→ **ISTRUZIONI DI LAVORO**
a) Ricopia il brano sull'industria del design partendo da "Secondo Ludovica e" e terminando con "Che va risvegliata.".
b) Elenca i marchi nominati nel testo sull'industria del design come partner delle collaborazioni dei due architetti.
c) Prosegui il testo sull'industria del design dopo l'ultima frase riportata.

→ **ESTRATTO DEL DOCUMENTO**

Secondo Ludovica e Roberto Palomba, il settore è indietro rispetto al fashion per limiti di dimensione e cultura che frenano la voglia di osare. Che va risvegliata.
“Quant’è indietro l’industria del design!”. L’inizio che non t’aspetti, nel dialogo con due architetti che vantano collaborazioni con brand quali Kartell, Bisazza, Foscarini, Driade e molti altri, con uno storico di rilievo nel mondo delle ceramiche e dei rivestimenti. Per Ludovica e Roberto Palomba, fondatori dello studio Palomba Serafini associati, il confronto va in automatico con la moda: la differenza tra i due ambiti è fatta non solo di ‘zeri’ applicati ai fatturati, ma anche e soprattutto di cultura e strategia. Moda e design in Italia, raccontano, sono entrambi nati e cresciuti a livello industriale, nel secondo dopoguerra, per soddisfare le esigenze di uomini e donne cui quelle stesse funzioni erano state fino ad allora negate. Poi però l’industria del fashion, nelle sue rapide trasformazioni, ha offerto al consumatore la possibilità di esprimere se stesso, fino a sposare l’anti-moda, affermandosi come fenomeno di massa ed economia straordinaria. E il design? È rimasto mediamente “piccolo”, dalla visione (elitaria) alle dimensioni (provinciali) fino all’assenza di managerialità nelle sue imprese, con tutto ciò che di negativo ne è derivato sotto il profilo economico e strutturale, e che lo ha reso preda di gruppi e fondi di investimento. Per il progettista, nella dicotomia tra piccolo e grande, il pro è rappresentato dal confronto diretto con l’imprenditore, che diventa “condivisione di un percorso dell’anima”, mentre con gli staff delle holding si limita a realizzazione di obiettivi ben definiti, che però funzionano…
Il contro, invece, è dato da un certo modus pensandi della controparte, dalla volontà di ricostruire le glorie di un passato che non può più tornare, dalla paura di osare. E nel mondo delle ceramiche industriali? Va anche peggio. “Gli imprenditori delle piastrelle – sostiene Roberto Palomba – hanno fatto qualcosa di straordinario in termini qualitativi, basti pensare ai grandi formati, ma il loro prodotto non ha identità. È rimasto bidimensionale, riproduzione/imitazione di temi come legno o pietra, e difficilmente esce dalla cucina o dal bagno proprio perché è vittima di un approccio esclusivamente tecnico”. “La ricerca, in quel mondo, è marginale”, rincara Ludovica, pur evidenziando il contributo positivo che il ‘finto legno’ o la ‘finta pietra’ hanno offerto in termini di salvaguardia delle risorse naturali, tema assai caro ai Palomba.

→ **RECORD DI DATI**
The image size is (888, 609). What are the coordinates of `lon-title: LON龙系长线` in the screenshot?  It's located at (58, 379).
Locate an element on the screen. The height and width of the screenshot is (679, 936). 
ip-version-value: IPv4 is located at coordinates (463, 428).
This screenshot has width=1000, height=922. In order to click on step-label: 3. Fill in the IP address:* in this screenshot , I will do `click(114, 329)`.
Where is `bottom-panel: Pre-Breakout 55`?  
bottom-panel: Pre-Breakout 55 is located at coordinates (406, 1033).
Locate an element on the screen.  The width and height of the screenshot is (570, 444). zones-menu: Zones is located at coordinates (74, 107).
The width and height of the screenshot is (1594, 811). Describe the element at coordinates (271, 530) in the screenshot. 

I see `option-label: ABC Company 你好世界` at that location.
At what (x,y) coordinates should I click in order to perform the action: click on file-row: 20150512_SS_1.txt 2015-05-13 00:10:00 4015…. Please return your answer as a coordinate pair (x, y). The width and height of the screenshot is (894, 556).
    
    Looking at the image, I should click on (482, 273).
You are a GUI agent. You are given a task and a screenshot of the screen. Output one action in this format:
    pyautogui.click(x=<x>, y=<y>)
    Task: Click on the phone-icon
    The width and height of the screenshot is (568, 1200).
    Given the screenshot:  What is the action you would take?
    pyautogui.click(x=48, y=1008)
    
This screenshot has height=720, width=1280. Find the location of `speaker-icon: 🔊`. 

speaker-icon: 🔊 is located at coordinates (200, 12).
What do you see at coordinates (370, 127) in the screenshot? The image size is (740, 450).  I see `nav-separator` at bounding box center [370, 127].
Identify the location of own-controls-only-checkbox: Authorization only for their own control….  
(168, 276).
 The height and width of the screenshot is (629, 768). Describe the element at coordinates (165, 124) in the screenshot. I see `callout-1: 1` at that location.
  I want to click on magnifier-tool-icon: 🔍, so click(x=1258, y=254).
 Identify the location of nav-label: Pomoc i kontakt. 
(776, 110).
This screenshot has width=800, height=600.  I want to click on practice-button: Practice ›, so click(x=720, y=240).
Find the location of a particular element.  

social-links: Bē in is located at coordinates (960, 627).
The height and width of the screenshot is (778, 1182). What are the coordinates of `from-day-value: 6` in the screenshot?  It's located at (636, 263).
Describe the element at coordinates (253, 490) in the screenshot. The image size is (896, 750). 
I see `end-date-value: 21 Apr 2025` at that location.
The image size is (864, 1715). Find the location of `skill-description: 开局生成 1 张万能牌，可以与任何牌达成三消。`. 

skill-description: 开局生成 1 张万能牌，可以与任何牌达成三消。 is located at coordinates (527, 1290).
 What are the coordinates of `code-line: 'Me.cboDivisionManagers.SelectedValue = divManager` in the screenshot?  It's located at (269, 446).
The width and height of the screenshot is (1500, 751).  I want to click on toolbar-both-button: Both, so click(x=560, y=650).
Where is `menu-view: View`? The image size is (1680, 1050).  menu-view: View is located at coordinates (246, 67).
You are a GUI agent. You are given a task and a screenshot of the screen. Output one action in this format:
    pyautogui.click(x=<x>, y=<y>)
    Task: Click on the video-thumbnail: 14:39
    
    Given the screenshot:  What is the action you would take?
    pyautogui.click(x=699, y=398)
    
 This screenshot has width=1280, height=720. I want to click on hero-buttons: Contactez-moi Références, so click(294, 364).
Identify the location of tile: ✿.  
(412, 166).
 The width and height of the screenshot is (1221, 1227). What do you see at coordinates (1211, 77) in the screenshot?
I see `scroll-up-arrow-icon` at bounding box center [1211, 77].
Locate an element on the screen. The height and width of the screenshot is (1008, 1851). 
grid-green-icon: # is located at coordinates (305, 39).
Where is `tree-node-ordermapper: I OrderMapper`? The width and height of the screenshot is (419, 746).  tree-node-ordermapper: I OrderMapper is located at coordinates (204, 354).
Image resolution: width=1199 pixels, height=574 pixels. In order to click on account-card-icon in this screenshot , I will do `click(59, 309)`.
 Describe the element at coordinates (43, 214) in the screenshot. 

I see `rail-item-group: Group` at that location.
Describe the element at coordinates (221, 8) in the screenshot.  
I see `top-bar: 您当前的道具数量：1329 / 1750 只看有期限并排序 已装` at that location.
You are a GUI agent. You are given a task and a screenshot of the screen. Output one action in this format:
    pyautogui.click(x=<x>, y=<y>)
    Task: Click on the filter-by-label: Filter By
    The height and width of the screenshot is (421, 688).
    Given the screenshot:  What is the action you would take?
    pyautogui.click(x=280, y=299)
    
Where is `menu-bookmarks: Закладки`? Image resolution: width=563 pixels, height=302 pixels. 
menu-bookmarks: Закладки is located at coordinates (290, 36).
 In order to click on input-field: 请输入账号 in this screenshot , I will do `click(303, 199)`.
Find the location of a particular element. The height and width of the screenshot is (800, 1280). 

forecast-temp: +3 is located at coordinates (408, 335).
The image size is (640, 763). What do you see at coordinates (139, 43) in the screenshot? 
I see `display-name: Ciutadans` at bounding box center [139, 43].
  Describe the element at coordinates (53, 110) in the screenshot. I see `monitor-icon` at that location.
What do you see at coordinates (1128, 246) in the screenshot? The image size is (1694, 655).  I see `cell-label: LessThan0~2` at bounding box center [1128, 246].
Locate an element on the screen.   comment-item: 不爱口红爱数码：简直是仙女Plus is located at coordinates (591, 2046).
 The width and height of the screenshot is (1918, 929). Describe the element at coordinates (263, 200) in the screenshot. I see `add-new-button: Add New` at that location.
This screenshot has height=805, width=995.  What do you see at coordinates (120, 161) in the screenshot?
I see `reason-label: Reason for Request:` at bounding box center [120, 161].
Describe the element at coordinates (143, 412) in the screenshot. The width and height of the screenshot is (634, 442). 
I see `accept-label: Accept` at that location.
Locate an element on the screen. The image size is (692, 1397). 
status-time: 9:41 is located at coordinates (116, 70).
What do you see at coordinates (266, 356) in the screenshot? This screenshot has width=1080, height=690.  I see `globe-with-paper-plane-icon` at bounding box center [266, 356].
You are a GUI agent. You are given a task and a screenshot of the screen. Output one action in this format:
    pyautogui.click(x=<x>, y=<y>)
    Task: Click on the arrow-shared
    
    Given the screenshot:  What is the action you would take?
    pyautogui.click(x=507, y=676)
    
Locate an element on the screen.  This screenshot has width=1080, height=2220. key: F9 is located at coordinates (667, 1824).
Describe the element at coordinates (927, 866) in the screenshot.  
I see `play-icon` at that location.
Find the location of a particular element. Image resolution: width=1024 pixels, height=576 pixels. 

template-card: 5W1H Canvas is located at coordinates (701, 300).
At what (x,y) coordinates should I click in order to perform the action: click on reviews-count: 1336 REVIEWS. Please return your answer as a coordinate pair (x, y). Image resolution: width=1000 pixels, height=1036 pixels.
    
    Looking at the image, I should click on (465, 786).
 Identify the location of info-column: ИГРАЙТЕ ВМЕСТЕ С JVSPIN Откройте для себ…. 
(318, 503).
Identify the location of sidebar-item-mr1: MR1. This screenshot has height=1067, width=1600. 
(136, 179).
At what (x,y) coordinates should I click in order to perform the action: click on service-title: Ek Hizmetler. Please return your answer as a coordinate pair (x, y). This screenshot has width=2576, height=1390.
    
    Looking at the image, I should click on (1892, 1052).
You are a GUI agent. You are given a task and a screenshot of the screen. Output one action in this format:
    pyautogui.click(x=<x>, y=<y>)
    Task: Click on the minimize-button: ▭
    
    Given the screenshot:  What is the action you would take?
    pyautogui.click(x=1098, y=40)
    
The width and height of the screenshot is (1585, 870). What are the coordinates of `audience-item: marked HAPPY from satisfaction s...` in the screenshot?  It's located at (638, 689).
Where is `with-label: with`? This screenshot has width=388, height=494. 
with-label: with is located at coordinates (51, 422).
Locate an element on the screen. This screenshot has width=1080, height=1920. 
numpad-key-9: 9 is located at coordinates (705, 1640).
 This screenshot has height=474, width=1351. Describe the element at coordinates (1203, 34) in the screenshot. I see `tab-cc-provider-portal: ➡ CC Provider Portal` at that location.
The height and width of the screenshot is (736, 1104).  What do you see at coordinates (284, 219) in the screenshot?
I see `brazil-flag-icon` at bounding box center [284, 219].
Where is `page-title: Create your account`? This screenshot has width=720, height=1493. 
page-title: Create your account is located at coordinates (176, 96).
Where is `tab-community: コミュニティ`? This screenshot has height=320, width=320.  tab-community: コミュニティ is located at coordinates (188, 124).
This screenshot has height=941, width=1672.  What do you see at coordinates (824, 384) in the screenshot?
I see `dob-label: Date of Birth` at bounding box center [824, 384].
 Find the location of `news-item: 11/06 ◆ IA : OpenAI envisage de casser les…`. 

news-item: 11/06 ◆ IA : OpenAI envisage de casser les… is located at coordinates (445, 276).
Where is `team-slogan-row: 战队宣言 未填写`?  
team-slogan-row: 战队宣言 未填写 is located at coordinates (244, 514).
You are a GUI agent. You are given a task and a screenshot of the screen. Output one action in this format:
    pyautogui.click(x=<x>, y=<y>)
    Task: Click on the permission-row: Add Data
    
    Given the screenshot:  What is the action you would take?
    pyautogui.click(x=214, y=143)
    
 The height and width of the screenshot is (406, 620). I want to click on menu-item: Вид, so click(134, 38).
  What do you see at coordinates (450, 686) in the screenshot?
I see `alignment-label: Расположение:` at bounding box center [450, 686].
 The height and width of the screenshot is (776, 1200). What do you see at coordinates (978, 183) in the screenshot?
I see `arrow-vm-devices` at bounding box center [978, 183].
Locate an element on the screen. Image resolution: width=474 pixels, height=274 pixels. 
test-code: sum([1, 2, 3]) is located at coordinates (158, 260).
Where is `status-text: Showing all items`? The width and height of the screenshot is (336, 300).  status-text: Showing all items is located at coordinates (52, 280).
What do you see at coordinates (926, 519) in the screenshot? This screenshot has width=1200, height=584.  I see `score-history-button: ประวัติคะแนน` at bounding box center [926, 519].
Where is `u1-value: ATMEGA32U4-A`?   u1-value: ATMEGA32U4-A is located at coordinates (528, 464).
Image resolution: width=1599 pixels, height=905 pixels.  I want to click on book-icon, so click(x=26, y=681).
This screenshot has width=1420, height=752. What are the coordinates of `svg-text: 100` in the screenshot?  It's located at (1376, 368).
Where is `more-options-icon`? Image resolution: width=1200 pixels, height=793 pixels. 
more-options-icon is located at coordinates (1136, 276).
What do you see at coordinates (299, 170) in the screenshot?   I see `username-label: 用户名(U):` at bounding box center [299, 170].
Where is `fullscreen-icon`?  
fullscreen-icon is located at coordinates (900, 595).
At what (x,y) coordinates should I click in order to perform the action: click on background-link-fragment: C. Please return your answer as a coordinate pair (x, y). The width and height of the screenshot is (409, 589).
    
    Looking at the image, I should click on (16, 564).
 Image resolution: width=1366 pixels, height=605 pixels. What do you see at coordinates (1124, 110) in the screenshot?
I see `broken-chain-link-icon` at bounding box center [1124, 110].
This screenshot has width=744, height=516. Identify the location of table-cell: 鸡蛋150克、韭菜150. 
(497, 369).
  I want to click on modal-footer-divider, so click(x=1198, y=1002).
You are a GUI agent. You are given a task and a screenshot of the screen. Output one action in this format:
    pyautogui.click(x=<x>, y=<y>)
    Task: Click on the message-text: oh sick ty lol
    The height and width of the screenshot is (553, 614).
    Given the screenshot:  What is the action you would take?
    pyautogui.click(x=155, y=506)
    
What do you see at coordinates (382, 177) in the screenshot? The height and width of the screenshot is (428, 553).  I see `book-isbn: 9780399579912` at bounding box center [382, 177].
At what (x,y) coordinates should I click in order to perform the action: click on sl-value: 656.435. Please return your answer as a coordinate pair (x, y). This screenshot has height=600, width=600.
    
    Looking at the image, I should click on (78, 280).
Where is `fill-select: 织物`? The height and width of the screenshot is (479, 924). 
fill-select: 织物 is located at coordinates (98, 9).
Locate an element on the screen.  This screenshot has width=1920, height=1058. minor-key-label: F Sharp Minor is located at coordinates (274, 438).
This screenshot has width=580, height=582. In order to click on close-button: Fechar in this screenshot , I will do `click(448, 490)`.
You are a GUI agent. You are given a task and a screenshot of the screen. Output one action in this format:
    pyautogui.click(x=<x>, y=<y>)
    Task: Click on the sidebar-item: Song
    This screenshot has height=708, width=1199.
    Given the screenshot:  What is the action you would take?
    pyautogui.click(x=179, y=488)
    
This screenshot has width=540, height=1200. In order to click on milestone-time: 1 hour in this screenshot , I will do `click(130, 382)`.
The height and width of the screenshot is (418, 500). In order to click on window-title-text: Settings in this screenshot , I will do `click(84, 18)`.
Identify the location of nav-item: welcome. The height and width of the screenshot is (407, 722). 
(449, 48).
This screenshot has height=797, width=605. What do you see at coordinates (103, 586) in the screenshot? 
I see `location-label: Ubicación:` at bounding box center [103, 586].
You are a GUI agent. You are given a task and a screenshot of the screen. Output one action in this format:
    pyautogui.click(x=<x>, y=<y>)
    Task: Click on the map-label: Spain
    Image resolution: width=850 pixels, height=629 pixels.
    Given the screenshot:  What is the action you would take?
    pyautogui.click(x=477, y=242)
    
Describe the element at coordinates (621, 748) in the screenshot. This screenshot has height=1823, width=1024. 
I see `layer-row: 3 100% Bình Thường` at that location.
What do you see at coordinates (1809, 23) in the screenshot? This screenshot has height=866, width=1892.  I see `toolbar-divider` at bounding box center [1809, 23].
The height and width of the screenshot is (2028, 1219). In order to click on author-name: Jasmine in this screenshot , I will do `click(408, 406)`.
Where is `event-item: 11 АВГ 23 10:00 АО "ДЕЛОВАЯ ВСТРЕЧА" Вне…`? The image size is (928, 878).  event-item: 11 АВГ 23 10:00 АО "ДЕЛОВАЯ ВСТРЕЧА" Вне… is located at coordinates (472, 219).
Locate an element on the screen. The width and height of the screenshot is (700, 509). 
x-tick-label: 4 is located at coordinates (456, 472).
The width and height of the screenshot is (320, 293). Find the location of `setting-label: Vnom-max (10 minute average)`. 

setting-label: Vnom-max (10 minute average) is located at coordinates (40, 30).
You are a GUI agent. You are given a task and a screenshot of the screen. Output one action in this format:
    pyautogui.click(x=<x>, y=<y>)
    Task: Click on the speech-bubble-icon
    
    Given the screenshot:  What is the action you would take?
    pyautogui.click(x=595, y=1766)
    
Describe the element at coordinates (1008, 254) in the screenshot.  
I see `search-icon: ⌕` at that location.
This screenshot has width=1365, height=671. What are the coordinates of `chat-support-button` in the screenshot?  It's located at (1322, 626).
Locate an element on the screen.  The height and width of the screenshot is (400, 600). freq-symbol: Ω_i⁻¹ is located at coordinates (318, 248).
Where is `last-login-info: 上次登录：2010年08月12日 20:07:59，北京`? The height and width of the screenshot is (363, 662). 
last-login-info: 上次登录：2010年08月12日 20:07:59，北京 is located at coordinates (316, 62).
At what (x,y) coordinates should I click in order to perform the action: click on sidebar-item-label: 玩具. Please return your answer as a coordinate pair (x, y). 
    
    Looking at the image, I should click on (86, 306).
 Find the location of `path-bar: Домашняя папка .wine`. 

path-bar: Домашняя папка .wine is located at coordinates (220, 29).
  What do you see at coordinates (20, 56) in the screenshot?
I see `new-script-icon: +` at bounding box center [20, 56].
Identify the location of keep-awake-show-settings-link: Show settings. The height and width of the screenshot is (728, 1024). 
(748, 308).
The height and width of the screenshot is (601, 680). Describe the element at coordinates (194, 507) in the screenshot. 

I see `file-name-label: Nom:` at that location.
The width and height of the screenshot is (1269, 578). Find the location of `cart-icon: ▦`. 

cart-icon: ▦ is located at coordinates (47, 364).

→ **RISULTATI PER COMPITO**
a)
Secondo Ludovica e Roberto Palomba, il settore è indietro rispetto al fashion per limiti di dimensione e cultura che frenano la voglia di osare. Che va risvegliata.

b) Kartell, Bisazza, Foscarini, Driade

c)
La creatività, affermano, è come un virus che punta a invadere ogni ambito della vita umana e per questo non può tollerare barriere create dall’appartenenza dei materiali ad ambienti specifici. C’è spazio per crescere, purché non manchi il coraggio. È una sfida, quella creativa sulle ceramiche, che potrebbe essere rilanciata dalle ricongiunzioni tra mondi possibili, come quella cui puntano i due architetti sulla base della collaborazione che a breve partirà con un grande marchio dell’arredo made in Italy e in cui, dopo anni di distacco, puntano a coinvolgere un brand di piastrelle per “raccontare scenari di interior molto forti, che non rappresenteranno più uno status, bensì l’identità di persone che finalmente escono dagli schemi”.